Work instructions | Below are some entries; write out each one of them exactly.
====== Materials provided ======
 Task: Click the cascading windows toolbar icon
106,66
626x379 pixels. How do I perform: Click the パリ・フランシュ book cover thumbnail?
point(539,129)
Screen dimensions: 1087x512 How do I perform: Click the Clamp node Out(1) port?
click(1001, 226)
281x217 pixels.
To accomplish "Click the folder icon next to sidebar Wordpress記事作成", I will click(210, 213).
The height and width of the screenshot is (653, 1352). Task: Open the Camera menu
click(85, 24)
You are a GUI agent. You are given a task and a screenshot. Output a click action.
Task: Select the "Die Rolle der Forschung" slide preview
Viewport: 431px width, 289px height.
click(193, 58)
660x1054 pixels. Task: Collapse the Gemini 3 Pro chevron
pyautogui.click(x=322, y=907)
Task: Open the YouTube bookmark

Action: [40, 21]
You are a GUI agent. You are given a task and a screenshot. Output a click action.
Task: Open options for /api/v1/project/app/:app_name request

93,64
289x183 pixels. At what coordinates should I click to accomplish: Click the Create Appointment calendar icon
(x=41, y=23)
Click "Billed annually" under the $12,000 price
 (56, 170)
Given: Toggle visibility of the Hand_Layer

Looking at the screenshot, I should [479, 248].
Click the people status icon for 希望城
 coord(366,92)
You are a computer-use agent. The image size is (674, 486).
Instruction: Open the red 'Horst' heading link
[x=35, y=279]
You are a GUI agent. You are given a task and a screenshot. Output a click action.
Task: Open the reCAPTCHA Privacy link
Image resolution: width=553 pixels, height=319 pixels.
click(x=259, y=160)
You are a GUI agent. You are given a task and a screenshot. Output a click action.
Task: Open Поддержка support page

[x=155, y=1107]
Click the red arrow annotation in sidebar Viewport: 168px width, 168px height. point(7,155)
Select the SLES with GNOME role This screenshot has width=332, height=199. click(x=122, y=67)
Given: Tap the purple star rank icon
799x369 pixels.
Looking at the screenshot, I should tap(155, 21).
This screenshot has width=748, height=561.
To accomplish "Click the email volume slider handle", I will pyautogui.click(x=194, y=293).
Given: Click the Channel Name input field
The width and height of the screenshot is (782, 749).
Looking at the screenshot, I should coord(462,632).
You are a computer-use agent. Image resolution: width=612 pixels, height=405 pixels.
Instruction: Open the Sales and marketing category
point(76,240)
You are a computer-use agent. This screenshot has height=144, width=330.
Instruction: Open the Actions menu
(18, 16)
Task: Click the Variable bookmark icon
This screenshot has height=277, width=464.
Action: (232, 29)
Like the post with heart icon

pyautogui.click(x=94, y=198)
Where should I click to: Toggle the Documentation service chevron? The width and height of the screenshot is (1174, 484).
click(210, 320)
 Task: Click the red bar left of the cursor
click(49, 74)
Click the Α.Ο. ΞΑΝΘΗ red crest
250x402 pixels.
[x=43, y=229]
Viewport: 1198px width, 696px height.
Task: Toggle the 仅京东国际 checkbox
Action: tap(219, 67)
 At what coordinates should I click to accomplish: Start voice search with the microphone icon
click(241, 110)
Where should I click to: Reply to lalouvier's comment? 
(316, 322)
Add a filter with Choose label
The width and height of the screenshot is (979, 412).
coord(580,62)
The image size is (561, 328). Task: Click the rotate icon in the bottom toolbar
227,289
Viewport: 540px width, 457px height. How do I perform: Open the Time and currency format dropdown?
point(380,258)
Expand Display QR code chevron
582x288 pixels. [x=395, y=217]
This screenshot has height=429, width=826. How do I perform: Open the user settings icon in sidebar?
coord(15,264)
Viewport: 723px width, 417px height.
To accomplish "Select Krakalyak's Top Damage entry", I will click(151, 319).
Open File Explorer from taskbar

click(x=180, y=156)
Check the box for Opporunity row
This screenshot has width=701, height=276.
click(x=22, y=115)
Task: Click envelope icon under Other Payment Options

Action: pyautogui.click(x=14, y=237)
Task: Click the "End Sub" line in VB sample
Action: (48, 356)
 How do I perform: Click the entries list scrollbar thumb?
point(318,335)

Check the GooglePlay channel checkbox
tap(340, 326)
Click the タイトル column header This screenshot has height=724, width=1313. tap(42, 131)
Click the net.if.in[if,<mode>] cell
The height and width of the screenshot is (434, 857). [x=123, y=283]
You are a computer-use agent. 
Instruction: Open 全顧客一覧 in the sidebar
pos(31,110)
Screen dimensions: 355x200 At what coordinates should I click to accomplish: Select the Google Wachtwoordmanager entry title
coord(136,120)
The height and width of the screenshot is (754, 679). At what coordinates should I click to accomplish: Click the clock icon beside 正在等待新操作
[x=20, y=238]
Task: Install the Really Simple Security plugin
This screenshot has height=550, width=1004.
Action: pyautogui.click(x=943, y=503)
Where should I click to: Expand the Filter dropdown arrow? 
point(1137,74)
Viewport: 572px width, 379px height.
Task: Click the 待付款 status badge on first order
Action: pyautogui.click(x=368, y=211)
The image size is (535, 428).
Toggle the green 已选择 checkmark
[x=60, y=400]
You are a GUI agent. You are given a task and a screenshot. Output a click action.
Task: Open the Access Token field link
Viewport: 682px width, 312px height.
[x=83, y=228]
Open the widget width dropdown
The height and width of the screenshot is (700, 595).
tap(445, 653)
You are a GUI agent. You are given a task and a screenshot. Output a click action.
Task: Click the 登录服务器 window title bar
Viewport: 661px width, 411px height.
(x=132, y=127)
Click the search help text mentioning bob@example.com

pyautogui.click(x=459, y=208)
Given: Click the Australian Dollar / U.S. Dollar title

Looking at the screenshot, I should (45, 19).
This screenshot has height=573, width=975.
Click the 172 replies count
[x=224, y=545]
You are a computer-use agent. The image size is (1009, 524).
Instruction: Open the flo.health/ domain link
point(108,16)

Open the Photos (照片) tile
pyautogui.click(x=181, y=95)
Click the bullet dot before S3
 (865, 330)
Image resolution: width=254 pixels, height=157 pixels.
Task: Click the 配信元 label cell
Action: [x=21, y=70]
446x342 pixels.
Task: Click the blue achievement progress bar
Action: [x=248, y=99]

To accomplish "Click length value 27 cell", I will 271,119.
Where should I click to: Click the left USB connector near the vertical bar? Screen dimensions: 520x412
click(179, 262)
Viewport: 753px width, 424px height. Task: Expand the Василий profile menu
======
Exercise result |
 Task: Click the cascading windows toolbar icon
106,66
626x379 pixels. How do I perform: Click the パリ・フランシュ book cover thumbnail?
point(539,129)
Screen dimensions: 1087x512 How do I perform: Click the Clamp node Out(1) port?
click(1001, 226)
281x217 pixels.
To accomplish "Click the folder icon next to sidebar Wordpress記事作成", I will click(210, 213).
The height and width of the screenshot is (653, 1352). Task: Open the Camera menu
click(85, 24)
You are a GUI agent. You are given a task and a screenshot. Output a click action.
Task: Select the "Die Rolle der Forschung" slide preview
Viewport: 431px width, 289px height.
click(193, 58)
660x1054 pixels. Task: Collapse the Gemini 3 Pro chevron
pyautogui.click(x=322, y=907)
Task: Open the YouTube bookmark

Action: [40, 21]
You are a GUI agent. You are given a task and a screenshot. Output a click action.
Task: Open options for /api/v1/project/app/:app_name request

93,64
289x183 pixels. At what coordinates should I click to accomplish: Click the Create Appointment calendar icon
(x=41, y=23)
Click "Billed annually" under the $12,000 price
 (56, 170)
Given: Toggle visibility of the Hand_Layer

Looking at the screenshot, I should [479, 248].
Click the people status icon for 希望城
 coord(366,92)
You are a computer-use agent. The image size is (674, 486).
Instruction: Open the red 'Horst' heading link
[x=35, y=279]
You are a GUI agent. You are given a task and a screenshot. Output a click action.
Task: Open the reCAPTCHA Privacy link
Image resolution: width=553 pixels, height=319 pixels.
click(x=259, y=160)
You are a GUI agent. You are given a task and a screenshot. Output a click action.
Task: Open Поддержка support page

[x=155, y=1107]
Click the red arrow annotation in sidebar Viewport: 168px width, 168px height. point(7,155)
Select the SLES with GNOME role This screenshot has width=332, height=199. click(x=122, y=67)
Given: Tap the purple star rank icon
799x369 pixels.
Looking at the screenshot, I should tap(155, 21).
This screenshot has width=748, height=561.
To accomplish "Click the email volume slider handle", I will pyautogui.click(x=194, y=293).
Given: Click the Channel Name input field
The width and height of the screenshot is (782, 749).
Looking at the screenshot, I should coord(462,632).
You are a computer-use agent. Image resolution: width=612 pixels, height=405 pixels.
Instruction: Open the Sales and marketing category
point(76,240)
You are a computer-use agent. This screenshot has height=144, width=330.
Instruction: Open the Actions menu
(18, 16)
Task: Click the Variable bookmark icon
This screenshot has height=277, width=464.
Action: (232, 29)
Like the post with heart icon

pyautogui.click(x=94, y=198)
Where should I click to: Toggle the Documentation service chevron? The width and height of the screenshot is (1174, 484).
click(210, 320)
 Task: Click the red bar left of the cursor
click(49, 74)
Click the Α.Ο. ΞΑΝΘΗ red crest
250x402 pixels.
[x=43, y=229]
Viewport: 1198px width, 696px height.
Task: Toggle the 仅京东国际 checkbox
Action: tap(219, 67)
 At what coordinates should I click to accomplish: Start voice search with the microphone icon
click(241, 110)
Where should I click to: Reply to lalouvier's comment? 
(316, 322)
Add a filter with Choose label
The width and height of the screenshot is (979, 412).
coord(580,62)
The image size is (561, 328). Task: Click the rotate icon in the bottom toolbar
227,289
Viewport: 540px width, 457px height. How do I perform: Open the Time and currency format dropdown?
point(380,258)
Expand Display QR code chevron
582x288 pixels. [x=395, y=217]
This screenshot has height=429, width=826. How do I perform: Open the user settings icon in sidebar?
coord(15,264)
Viewport: 723px width, 417px height.
To accomplish "Select Krakalyak's Top Damage entry", I will click(151, 319).
Open File Explorer from taskbar

click(x=180, y=156)
Check the box for Opporunity row
This screenshot has width=701, height=276.
click(x=22, y=115)
Task: Click envelope icon under Other Payment Options

Action: pyautogui.click(x=14, y=237)
Task: Click the "End Sub" line in VB sample
Action: (48, 356)
 How do I perform: Click the entries list scrollbar thumb?
point(318,335)

Check the GooglePlay channel checkbox
tap(340, 326)
Click the タイトル column header This screenshot has height=724, width=1313. tap(42, 131)
Click the net.if.in[if,<mode>] cell
The height and width of the screenshot is (434, 857). [x=123, y=283]
You are a computer-use agent. 
Instruction: Open 全顧客一覧 in the sidebar
pos(31,110)
Screen dimensions: 355x200 At what coordinates should I click to accomplish: Select the Google Wachtwoordmanager entry title
coord(136,120)
The height and width of the screenshot is (754, 679). At what coordinates should I click to accomplish: Click the clock icon beside 正在等待新操作
[x=20, y=238]
Task: Install the Really Simple Security plugin
This screenshot has height=550, width=1004.
Action: pyautogui.click(x=943, y=503)
Where should I click to: Expand the Filter dropdown arrow? 
point(1137,74)
Viewport: 572px width, 379px height.
Task: Click the 待付款 status badge on first order
Action: pyautogui.click(x=368, y=211)
The image size is (535, 428).
Toggle the green 已选择 checkmark
[x=60, y=400]
You are a GUI agent. You are given a task and a screenshot. Output a click action.
Task: Open the Access Token field link
Viewport: 682px width, 312px height.
[x=83, y=228]
Open the widget width dropdown
The height and width of the screenshot is (700, 595).
tap(445, 653)
You are a GUI agent. You are given a task and a screenshot. Output a click action.
Task: Click the 登录服务器 window title bar
Viewport: 661px width, 411px height.
(x=132, y=127)
Click the search help text mentioning bob@example.com

pyautogui.click(x=459, y=208)
Given: Click the Australian Dollar / U.S. Dollar title

Looking at the screenshot, I should (45, 19).
This screenshot has height=573, width=975.
Click the 172 replies count
[x=224, y=545]
You are a computer-use agent. The image size is (1009, 524).
Instruction: Open the flo.health/ domain link
point(108,16)

Open the Photos (照片) tile
pyautogui.click(x=181, y=95)
Click the bullet dot before S3
 (865, 330)
Image resolution: width=254 pixels, height=157 pixels.
Task: Click the 配信元 label cell
Action: [x=21, y=70]
446x342 pixels.
Task: Click the blue achievement progress bar
Action: [x=248, y=99]

To accomplish "Click length value 27 cell", I will 271,119.
Where should I click to: Click the left USB connector near the vertical bar? Screen dimensions: 520x412
click(179, 262)
Viewport: 753px width, 424px height. Task: Expand the Василий profile menu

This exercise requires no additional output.